AI-driven financial change: Managing innovation and risk

Industry experts caution that while AI could destabilize financial markets, they acknowledge its considerable advantages when handled appropriately.

AI-driven financial change: Managing innovation and risk
Despite the rapid progress in artificial intelligence and its increasing use across various industries, experts are warning about the possible risks associated with implementing AI technology in the financial sector. At the 2024 Financial Street Forum in Beijing on Saturday, industry representatives voiced concerns regarding the technology's ability to produce false information and disrupt market stability. Nonetheless, they recognized that with effective risk management, AI holds the potential to deliver significant advantages to businesses, investors, and the broader economy.

Artificial intelligence is transforming the financial industry at an extraordinary pace. Wouter Stinis, CEO of Optiver Asia Pacific, remarked that AI is infiltrating every aspect of finance, from high-speed algorithmic trading to advanced enterprise analytics. It can execute intricate trading decisions and forecast market trends, offering investors personalized wealth management solutions.
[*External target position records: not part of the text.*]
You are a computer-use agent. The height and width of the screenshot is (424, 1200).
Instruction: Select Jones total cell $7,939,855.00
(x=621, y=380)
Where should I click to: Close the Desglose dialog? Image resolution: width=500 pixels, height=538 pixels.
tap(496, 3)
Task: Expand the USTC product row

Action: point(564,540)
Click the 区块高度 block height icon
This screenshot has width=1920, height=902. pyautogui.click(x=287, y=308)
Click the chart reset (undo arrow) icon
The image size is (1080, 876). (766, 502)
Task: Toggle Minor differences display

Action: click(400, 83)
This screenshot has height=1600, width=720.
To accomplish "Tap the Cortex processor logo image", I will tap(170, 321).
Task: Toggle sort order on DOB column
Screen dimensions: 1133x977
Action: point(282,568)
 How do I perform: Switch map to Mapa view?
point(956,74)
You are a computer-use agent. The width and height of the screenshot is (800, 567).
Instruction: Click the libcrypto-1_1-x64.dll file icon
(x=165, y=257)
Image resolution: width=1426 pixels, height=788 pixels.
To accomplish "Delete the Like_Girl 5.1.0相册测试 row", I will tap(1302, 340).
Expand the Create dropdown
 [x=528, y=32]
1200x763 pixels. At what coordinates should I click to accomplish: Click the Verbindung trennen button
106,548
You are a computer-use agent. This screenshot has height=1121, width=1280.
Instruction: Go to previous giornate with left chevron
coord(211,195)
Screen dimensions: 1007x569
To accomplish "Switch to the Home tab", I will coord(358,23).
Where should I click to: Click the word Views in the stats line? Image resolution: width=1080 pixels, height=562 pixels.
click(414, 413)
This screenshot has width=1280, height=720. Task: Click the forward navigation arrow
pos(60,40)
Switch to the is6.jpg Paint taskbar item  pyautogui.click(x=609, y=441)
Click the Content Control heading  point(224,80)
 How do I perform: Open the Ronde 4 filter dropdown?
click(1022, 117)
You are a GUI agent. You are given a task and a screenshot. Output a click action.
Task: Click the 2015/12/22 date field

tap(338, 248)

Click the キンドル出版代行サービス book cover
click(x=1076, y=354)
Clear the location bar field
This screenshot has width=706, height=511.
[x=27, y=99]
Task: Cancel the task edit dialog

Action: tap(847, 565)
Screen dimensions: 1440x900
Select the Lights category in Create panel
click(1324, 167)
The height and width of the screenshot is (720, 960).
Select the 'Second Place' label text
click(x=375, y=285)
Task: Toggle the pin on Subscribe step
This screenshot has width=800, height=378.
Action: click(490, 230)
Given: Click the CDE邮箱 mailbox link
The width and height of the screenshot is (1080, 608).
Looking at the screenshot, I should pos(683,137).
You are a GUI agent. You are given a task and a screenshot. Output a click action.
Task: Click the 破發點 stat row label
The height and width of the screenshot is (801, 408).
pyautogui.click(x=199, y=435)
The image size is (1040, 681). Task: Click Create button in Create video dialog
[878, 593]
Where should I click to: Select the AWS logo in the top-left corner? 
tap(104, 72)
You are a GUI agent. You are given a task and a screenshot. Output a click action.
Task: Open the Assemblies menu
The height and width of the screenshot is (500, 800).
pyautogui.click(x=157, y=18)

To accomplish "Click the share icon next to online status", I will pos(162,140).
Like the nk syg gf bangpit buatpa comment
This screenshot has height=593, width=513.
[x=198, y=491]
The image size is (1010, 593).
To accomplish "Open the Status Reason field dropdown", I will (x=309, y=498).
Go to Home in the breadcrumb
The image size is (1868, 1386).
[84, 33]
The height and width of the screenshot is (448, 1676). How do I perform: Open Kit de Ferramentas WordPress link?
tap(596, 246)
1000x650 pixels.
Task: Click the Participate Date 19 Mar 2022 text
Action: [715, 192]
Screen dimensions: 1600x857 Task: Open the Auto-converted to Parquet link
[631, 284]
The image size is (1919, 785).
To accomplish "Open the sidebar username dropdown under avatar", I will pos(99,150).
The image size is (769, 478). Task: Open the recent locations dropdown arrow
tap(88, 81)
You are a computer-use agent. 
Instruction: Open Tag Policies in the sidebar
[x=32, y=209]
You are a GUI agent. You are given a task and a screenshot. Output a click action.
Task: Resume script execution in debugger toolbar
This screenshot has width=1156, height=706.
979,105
In recent years, China has also been integrating AI into its financial sector. AI technology is being extensively utilized in areas such as financial product design, marketing, risk management, customer service, and other supporting functions. Numerous institutions are developing a variety of AI-assisted applications.

Zhang Dong, executive vice president of China Mobile, mentioned that the company has created over 100 AI-powered financial applications, which include tools for investment research, asset management, risk assessment, and fraud prevention.

Lyu Zhongtao, chief technology officer of the Industrial and Commercial Bank of China, pointed out that ICBC has developed large-scale AI models with hundreds of billions of parameters, encompassing diverse capabilities in computing, algorithms, data, and security. "These models have been successfully deployed in over 100 business scenarios across more than 20 business areas," he stated.

However, the widespread adoption of artificial intelligence in finance has also introduced new challenges.

Shang Fulin, chairman of the Committee for Economic Affairs of the 13th National Committee of the Chinese People's Political Consultative Conference and former chairman of the China Banking Regulatory Commission, outlined several challenges that AI poses to the financial sector. The complexity of AI models can jeopardize financial stability, while outdated data can impair their predictive accuracy. Moreover, the heavy reliance on sensitive data in AI applications heightens the risk of cyberattacks and data breaches.

Panelists also discussed how the financial industry can leverage AI's capabilities while addressing its associated risks.

Shang emphasized that the financial industry should actively explore the use of large language models in risk management, credit approval, and fraud detection to boost intelligence, optimize processes, and create a robust digital ecosystem that provides more convenient services.

Stinis called for collaborative efforts among governments, regulators, and market participants to create strong regulations that promote the sustainable and responsible advancement of AI. "With proper risk management, AI can bring substantial and widespread benefits to businesses, investors, and the real economy," he claimed.

Li Yang, a member of the Chinese Academy of Social Sciences and chairman of the National Institution for Finance & Development, asserted that the rapid advancements in artificial intelligence necessitate a comprehensive evaluation of its societal implications. To fully capitalize on AI's potential while mitigating its risks, thorough social policies must be put in place.

"By strategically investing in education, reforming tax systems, and implementing robust regulations, we can ensure that AI development serves the broader public interest, prevents technological monopolies, and fosters a more equitable and inclusive society," Li said.